Purpose: The purpose of this study was to examine the barriers to research utilization among Registered Nurses (RNs) in their clinical practice and the socio-demographic characteristics of the nurses that may have influenced their perception.
Methods: A descriptive correlational study was conducted among a randomly selected sample of 178 registered nurses at a 500-bed urban hospital. Following ethical approval, data were collected using the BARRIERS Scale (Funk et al., 1991), a self-administered 35-item questionnaire along with a socio-demographic data form. Twenty nine of the items were rated on a five-point likert scale. The data were analyzed using SPSS version 20. Univariate and bivariate descriptive statistics were used to summarize the data and statistical tests; t-test and ANOVA were used to examine the relationships among key variables. The dependent variable, Barriers scores with 29 items was analyzed according to the four subscales, settings, nurse, presentation and research.
Results: The response rate was 94.4% (168). The mean age of respondents was 32.07 ± 6.98 years and most were 30 years old and younger (47.6%). Of the top ten ranked barriers, 6 items were related to the ‘Setting’ subscale. ‘A lack of authority to change patient care procedures’ was the highest ranked barrier by 83.3% of the respondents followed by ‘facilities are inadequate for implementation’ (78.3%) and ‘nurse feels results are not generalizable to own setting’ (74.6%). Only educational level showed a significant relationship to the overall barrier scores (p = 0.02) - respondents with diploma in nursing had significantly higher scores (77.2 ± 17.3) compared to those with a bachelor’s degree (68.4 ± 14.7).

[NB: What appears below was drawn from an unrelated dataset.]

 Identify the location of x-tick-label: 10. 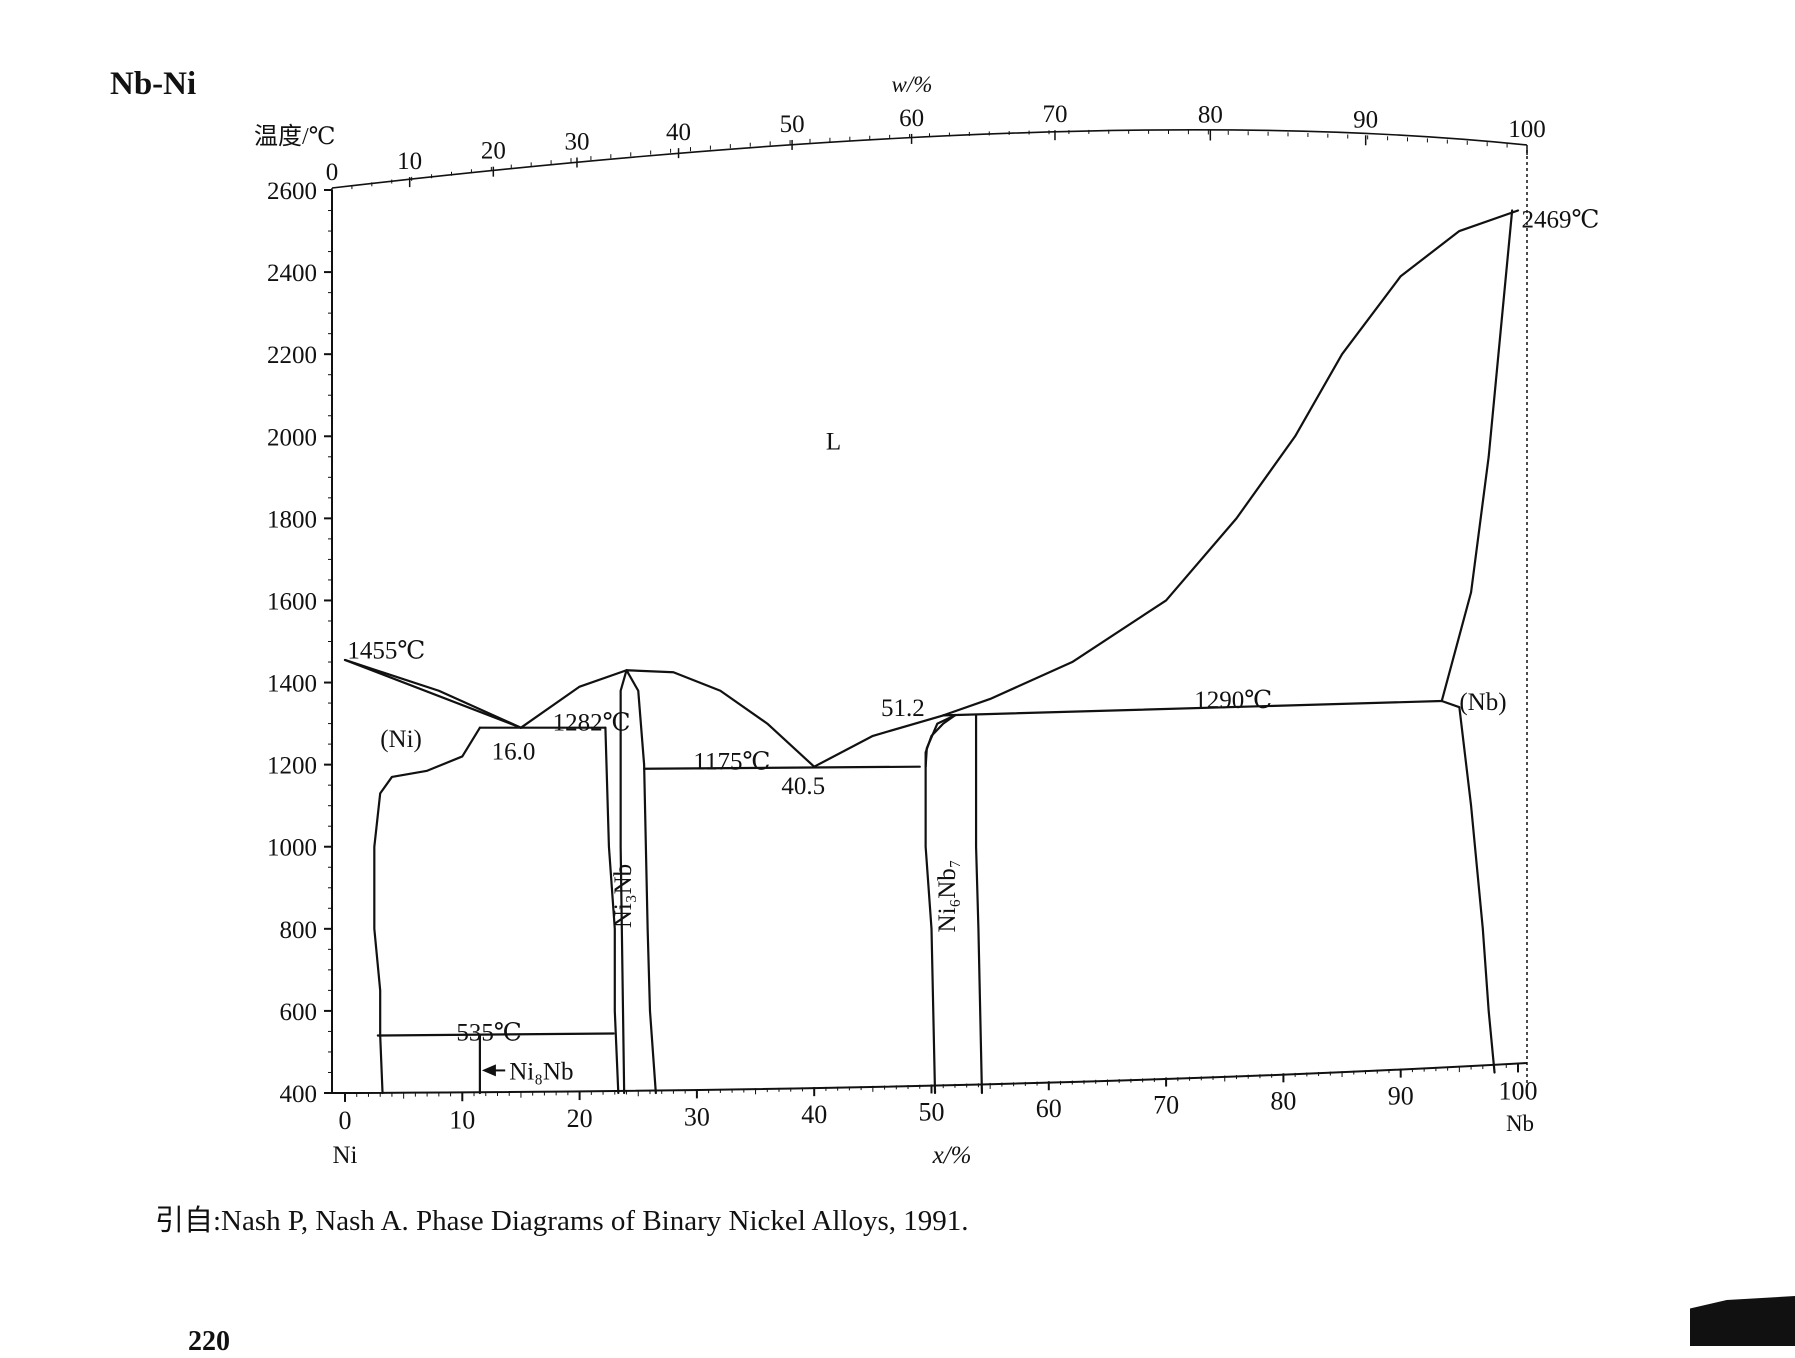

Conclusion: Most of the barriers highlighted were in the ‘setting’ subscale. Challenges surrounding lack of authority, support and structural resources of the work setting were obstacles that were predominantly perceived by the nurses. In addition education at the bachelor’s level is important to minimize the barriers. Findings from this study can provide valuable direction for administrators and educators to collaboratively develop strategic intervention programmes to increase the use of evidence thus augmenting the delivery of quality patient care.